Faced with the risk of a third British recession since the 2008 financial crisis, Osborne is under growing pressure to act and he is expected to announce some measures to help investment in infrastructure, possibly offset by spending cuts elsewhere.
He may also opt to change the official remit of the Bank of England to give the central bank more room to stimulate demand.
But economists say Osborne's options are limited, given his determination to cut debt to restore Britain's financial health.
"There's no quick fix at all," said Jonathan Gibbs, investment director at fund manager Standard Life Investments. "Conventional austerity is a very slow, very painful fix."
Osborne could encourage more private-sector investment in new or existing roads and railways by either increasing the government's own financial stake in the projects or the value of the guarantees it provides to private investors.
The British Chambers of Commerce (BCC) and the CBI, two leading employers' groups, called on Monday for more investment in road repairs as a quick way to spur economic growth.
Commerzbank economist Peter Dixon thinks any infrastructure projects will be local and small in scale. "That's not to say we shouldn't do them, but I think we shouldn't expect them to have a big impact upon driving the economy forward," he said.
House building is another potential area for action. The CBI said building 50,000 affordable homes and encouraging repairs of existing houses could create more than 150,000 jobs.
Osborne may well attempt to pave the way for more stimulus for the economy from the Bank by announcing either a review of its remit, now focused on keeping consumer price inflation at 2 percent, or tweaking it.
That would be the first change to the central bank's remit since 2003, when it was switched from the task of targeting 2.5 percent inflation on the RPIX measure of price growth.
Economists say he could explicitly give the Bank more time to bring inflation under control. Other options include replacing the target rate with a 1-3 percent range or, more radically, granting the bank a mandate to also pursue an employment target, similar to the U.S. Federal Reserve's dual mandate.
Analysts note the Bank is already flexible in the way it implements its inflation remit, having failed to meet the 2 percent target for more than three years.
And Adam Marshall, the BCC's policy director, stresses the need to control inflation, with firms that import raw materials and components suffering in particular from sterling weakness.
Osborne is expected to try to get more credit flowing to small and medium-sized firms, which have benefited little from the Funding for Lending Scheme run by the Bank.
Business minister Vince Cable has called for changes to make the FLS more suitable for small firms.
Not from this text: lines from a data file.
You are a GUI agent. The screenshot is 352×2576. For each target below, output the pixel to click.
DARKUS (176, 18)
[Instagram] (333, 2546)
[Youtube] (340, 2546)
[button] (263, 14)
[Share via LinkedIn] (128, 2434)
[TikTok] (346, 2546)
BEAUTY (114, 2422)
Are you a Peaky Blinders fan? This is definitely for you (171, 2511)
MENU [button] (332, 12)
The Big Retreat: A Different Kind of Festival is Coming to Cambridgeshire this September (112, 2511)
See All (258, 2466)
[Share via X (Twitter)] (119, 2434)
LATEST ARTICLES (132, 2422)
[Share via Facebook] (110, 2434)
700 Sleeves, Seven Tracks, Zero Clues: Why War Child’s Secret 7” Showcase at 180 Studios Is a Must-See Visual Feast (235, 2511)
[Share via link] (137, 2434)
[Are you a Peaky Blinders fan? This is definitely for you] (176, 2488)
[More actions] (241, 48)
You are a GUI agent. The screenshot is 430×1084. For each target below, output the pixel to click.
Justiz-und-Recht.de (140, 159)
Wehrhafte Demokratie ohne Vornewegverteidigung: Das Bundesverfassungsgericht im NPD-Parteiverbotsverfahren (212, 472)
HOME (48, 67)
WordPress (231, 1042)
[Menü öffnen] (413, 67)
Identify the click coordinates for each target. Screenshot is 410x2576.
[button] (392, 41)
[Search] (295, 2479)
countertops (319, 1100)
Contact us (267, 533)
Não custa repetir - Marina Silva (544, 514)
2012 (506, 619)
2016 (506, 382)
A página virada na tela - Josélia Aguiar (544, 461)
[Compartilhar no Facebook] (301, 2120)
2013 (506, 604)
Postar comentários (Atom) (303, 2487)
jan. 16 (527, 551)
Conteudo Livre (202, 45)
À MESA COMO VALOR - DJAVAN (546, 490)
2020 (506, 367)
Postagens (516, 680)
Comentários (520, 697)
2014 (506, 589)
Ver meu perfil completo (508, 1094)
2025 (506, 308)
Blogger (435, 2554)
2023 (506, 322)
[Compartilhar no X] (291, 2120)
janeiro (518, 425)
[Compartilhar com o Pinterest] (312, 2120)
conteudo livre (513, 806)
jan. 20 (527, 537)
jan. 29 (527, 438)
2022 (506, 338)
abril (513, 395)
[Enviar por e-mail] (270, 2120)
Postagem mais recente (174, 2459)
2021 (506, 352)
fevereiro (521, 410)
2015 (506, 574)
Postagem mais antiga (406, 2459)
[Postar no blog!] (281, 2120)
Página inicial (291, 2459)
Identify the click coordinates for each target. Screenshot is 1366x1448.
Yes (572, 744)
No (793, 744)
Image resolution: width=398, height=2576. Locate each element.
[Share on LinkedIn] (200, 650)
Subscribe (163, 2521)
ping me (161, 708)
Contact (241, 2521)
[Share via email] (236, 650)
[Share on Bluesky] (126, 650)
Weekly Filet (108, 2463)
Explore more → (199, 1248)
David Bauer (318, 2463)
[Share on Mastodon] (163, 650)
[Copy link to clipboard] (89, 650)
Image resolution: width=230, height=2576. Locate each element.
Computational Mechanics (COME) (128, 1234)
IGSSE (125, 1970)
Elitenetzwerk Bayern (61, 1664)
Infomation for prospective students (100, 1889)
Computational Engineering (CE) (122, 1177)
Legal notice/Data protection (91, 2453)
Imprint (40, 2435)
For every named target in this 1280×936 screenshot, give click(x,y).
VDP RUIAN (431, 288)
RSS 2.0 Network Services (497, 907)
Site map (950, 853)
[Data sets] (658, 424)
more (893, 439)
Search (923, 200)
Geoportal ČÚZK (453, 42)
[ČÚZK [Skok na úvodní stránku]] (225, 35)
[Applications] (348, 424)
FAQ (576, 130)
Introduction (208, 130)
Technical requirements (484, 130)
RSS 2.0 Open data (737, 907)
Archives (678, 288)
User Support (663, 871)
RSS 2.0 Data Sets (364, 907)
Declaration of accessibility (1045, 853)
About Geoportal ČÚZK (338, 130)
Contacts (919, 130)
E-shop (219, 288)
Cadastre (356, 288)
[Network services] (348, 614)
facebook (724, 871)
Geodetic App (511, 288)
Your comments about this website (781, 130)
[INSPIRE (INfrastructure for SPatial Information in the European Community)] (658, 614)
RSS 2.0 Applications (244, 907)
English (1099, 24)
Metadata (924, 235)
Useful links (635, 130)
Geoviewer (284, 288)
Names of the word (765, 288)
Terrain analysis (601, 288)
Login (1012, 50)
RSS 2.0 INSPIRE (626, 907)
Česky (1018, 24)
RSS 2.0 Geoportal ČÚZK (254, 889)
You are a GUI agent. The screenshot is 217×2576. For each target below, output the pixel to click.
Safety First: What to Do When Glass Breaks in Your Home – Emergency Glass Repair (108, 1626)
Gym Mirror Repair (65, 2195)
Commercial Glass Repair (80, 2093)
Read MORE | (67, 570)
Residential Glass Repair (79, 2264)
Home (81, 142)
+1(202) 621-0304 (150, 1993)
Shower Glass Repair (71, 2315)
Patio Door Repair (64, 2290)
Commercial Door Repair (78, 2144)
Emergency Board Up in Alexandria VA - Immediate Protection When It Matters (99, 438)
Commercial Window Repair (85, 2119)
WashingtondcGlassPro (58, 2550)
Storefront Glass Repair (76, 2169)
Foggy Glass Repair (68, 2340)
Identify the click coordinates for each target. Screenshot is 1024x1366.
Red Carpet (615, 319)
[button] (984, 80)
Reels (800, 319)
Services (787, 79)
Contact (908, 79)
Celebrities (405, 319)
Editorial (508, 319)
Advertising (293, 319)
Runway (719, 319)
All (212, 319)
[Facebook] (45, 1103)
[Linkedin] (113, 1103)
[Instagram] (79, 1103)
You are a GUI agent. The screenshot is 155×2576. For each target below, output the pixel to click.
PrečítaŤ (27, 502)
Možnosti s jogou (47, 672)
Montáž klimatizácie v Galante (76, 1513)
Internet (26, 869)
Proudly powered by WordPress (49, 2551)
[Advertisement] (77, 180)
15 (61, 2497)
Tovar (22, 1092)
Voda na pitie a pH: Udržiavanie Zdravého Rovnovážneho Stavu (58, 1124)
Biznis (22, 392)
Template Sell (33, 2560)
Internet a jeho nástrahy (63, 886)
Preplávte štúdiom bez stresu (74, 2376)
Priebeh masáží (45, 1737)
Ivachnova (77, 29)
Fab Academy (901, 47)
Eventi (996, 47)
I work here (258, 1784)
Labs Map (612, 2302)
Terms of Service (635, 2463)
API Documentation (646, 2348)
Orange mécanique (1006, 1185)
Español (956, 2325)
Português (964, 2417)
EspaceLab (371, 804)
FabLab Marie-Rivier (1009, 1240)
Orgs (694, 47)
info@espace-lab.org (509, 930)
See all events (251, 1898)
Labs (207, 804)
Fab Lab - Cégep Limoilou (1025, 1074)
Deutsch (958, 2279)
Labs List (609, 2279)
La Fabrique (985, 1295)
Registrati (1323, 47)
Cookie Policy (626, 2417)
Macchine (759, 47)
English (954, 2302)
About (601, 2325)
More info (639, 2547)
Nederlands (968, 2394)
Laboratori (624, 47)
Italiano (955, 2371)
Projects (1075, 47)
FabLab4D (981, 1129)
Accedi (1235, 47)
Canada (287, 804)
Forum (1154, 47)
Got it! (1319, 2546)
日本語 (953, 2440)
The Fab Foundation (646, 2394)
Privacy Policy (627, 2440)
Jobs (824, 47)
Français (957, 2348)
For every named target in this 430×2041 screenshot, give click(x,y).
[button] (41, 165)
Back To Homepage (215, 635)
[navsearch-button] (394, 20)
Bank policymakers have also suggested that new measures to spur lending are needed.
Osborne may seek to move ahead with a long-delayed plan for a so-called business bank which would help provide credit to companies struggling to get loans from commercial banks.
The BCC said the 1 billion pounds ($1.49 billion) pledged for the bank should rise to 10 billion pounds over three years.
Osborne could make the Royal Bank of Scotland and Lloyds - respectively 82 and 41 percent owned by the state - lend more to smaller businesses, said Citi economist Michael Saunders.
However, many companies may be reluctant to borrow given their low confidence in the economic outlook.
Osborne could make a further cut to the corporation tax, heed calls from the CBI and the BCC for a freeze in business rates, and take more lower earners out of the tax net.